Wednesday, June 25, 2008

Off the Menopause

I'm finally off the depo lupron. That's somewhat of a blessing. I had stopped taking the Progesterone supplement (against my doctor's orders) because it was making me crazy and have night sweats, hot flashes, all the things it was suppose to help prevent, so I wasn't dealing with too many side effects by the end of the treatment in those ways. The one problem I did experience was breakthrough bleeding...I was up to having a light but painful period every two weeks. I'm back on Yaz now, which seems to help as far as my insane water weight that I gained on the depo, and my skin is starting to clear up a bit too. Nothing major really happened, I could just tell it was a little more breakout prone. I was never on the pill for acne treatment, but is a nice benefit.

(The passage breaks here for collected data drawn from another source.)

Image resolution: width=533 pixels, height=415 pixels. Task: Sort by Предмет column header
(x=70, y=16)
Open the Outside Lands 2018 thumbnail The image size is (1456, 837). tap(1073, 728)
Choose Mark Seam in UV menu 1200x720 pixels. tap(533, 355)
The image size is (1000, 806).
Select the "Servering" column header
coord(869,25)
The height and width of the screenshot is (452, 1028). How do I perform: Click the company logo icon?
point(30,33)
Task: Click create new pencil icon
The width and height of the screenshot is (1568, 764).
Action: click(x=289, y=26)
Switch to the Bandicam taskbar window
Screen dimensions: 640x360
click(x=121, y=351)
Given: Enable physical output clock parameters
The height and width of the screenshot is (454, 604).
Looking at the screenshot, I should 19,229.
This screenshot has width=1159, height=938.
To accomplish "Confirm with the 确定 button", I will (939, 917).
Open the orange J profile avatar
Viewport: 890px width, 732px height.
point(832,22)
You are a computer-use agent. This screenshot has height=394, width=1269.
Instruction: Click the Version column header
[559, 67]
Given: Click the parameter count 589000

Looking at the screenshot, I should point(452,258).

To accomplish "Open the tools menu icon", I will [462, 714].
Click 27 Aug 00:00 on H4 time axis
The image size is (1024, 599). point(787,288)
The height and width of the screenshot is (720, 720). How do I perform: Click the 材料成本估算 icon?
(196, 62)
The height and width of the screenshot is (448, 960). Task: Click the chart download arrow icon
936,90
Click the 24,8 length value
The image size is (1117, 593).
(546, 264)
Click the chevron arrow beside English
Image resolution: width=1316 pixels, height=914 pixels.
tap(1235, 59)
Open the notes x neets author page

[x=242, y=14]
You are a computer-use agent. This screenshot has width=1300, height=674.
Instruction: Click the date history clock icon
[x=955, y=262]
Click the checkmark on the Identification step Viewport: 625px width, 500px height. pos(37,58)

My hubby is deployed again...he left in the wee hours of the morning April 30th. I was blessed enough (thank the goddess) to see him for four glorious although much to short days in May before he was shipped overseas. I've been pretty depressed the last few days. I'm not sure if it's the fact that I'm almost done with my first pack of pills, and it is therefore just about period time (although I'm going to skip these next three or four if at all possible-the fewer periods the better). I have been having cramps, back aches (which may be related to my new job and not a period symptom...but as I've discovered, you just never know what pain goes with what problem when you've got this disease. There's a new symptom around every corner it seems) and pretty severe lack of energy. I called off work Tuesday morning because I couldn't manage to drag myself out of bed, and I was achy and feeling the beginning of a migraine growing. I slept twelve hours Sunday night, and that much again all together Monday night after sleeping until noon on Tuesday.

Does anyone read this? I'm just wondering if I'm reaching anyone at all. The whole reason I started this was to help other people. Sometimes it seems pretty lonely, like I'm the only one living with this. It's not like breast cancer, or AIDS, it's not on the public radar. I'm going to do my best to change that though.